When considering any commercial video player, clients must ask platform vendors for a statement of conformance with applicable WCAG and/or Section 508 standards. This will help better understand the risks involved with potential use.
Terms
Captions
Captions are intended for individuals who are deaf or hard of hearing however they have applications that benefit everyone. The example I like to give with clients is that televisions in loud areas like bars or airports typically have captions on to allow people to get information despite the noisy environment. Captions can either be open or closed.
Closed captions can have their visibility toggled by users. This is typically done via a [CC] button within player controls.
Open captions are always visible and can't be disabled. They are part of the video.
I've been with organizations that have used 3Play Media for captioning and live transcription and have been impressed with their services.
Subtitles
Subtitles are a translation of the audio into another language. As with Captions, these can also be Open or Closed. These are not an accessibility feature as they are intended to translate rather than interpret.
Audio Description
Audio Description is an audible narration that describes significant visual aspects of the content. The audio description never interrupts dialog and instead spoken within gaps of dialog. The following video is an excellent example of audio description:
Self-described Videos
Self-described videos are those where the information is all conveyed or explained through both the audio and video. This can either be done by narration or it can be part of the dialog.
Narration example: The end of an advertisement video visually displays a website address. The audio track includes a narrator announcing "Go to the address www . some address . com for more information".
Dialog example: A tutorial video where the instructor verbally describes each step as they are performing them.
Transcript
A transcript is a textual alternative to the multimedia content. Transcripts include the spoken dialog as well as descriptions of non-speech information such as sound effects or laughter. Not only is the dialog displayed but it also identifies the speaker each time the speaker changes to ensure users can identify who is speaking.
Audio-only content must provide an equivalent to auditory information. An audio-only podcast, for example, could include a text transcript of the dialog.
Video-only content must provide an alternative that presents an equivalent of the visual information. A short tutorial video with no dialog, for example, must provide a separate audio track or a textual description of the video content.
An audio description track OR a media alternative must be provided for multimedia. If a video is self-described, an audio description is not necessary.

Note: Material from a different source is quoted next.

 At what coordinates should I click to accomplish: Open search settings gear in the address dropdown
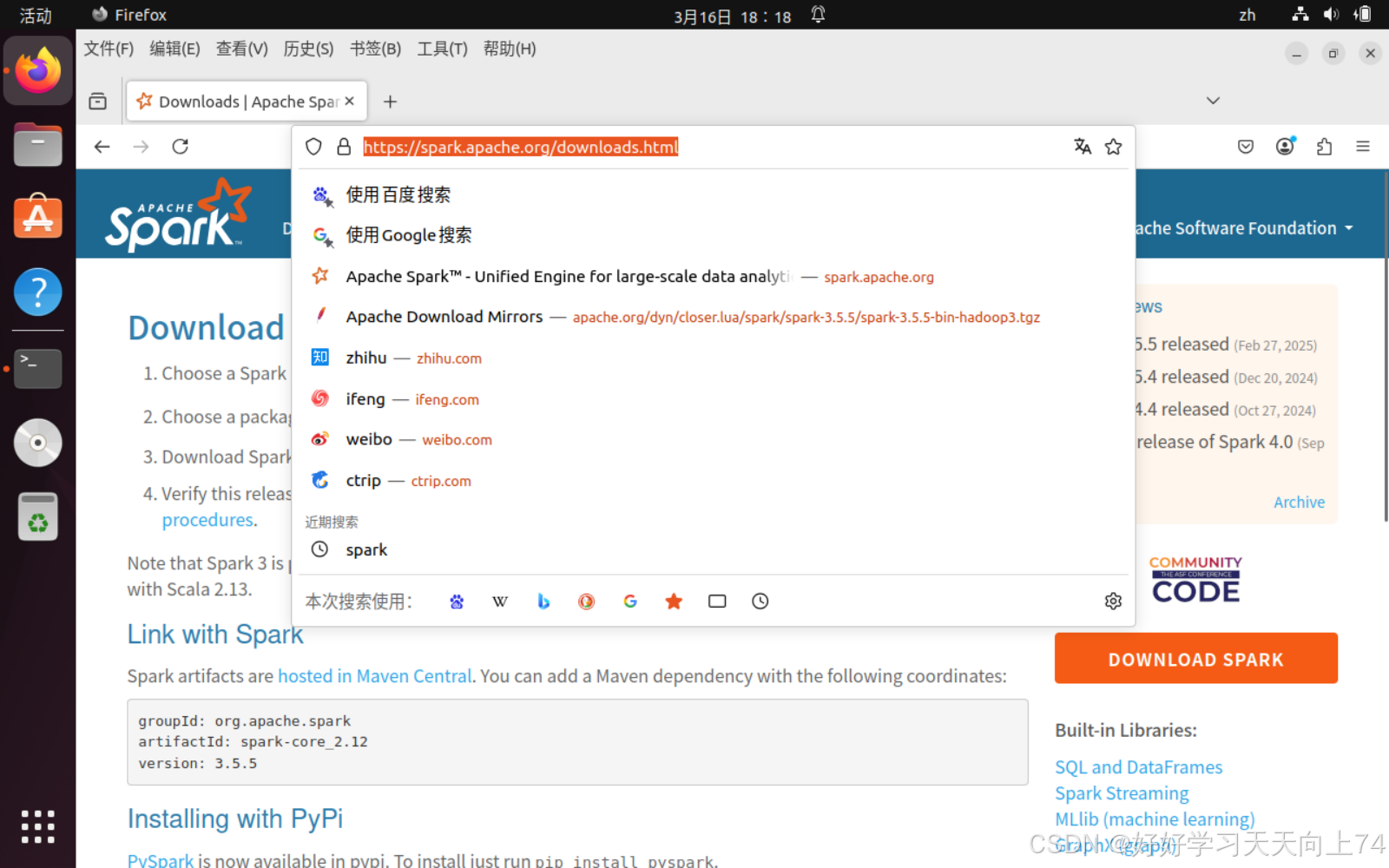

A synchronized spoken description of visual content must be provided with videos. Note: This is not necessary if the video is self-described wherein the information conveyed visually is also conveyed in the dialog or other audio.
Any audio that plays automatically for more than 3 seconds must provide a metho to pause or stop the audio or a method to control the audio volume separate from the system volume. Basically, you must give the user an option to disable the audio. Note: It's never a good idea to auto-play audio. It can be disruptive and distracting and may interfere with assistive technology. For example, a user navigating with a screen reader may not be able to hear how to stop or pause the audio because the audio track may be conflicting with their screen reader output.
Blinking, scrolling, or auto-updating content that (1) starts automatically, (2) lasts more than 5 seconds, and (3) is presented with other content must provide a method for the user to pause, stop, or hide the information. Continuous movement can be distracting to those with cognitive disabilities and attention deficits.
Section 508
The Revised 508 Standards adhere to WCAG level AA conformance. -Source
What do I check for?
Does the multimedia play automatically? ❌
Does the player include controls for playback? Are they accessible with the mouse AND keyboard? Do they provide accessible names and roles? ✅
Are there captions for the audio? ✅
Is all the information conveyed visually also conveyed through the audio? ✅
If the information presented visually is NOT conveyed as a self-described video, is there narration or an audio description track for the missing information? ❌
Is a transcript required?
For audio-only content such as podcasts: Yes
For video-only content with no audio: Yes OR an audio description
For multimedia with video and audio content: No if other requirements are met
If I come across a video and I'm able to gather the same information from audio and video and the content includes captions (that are accurate), I won't require a transcript. That said, a transcript is always going to be beneficial to many users for different reasons. For example, users can style the text with custom stylesheets and parse the information at their own speed when it's represented in text.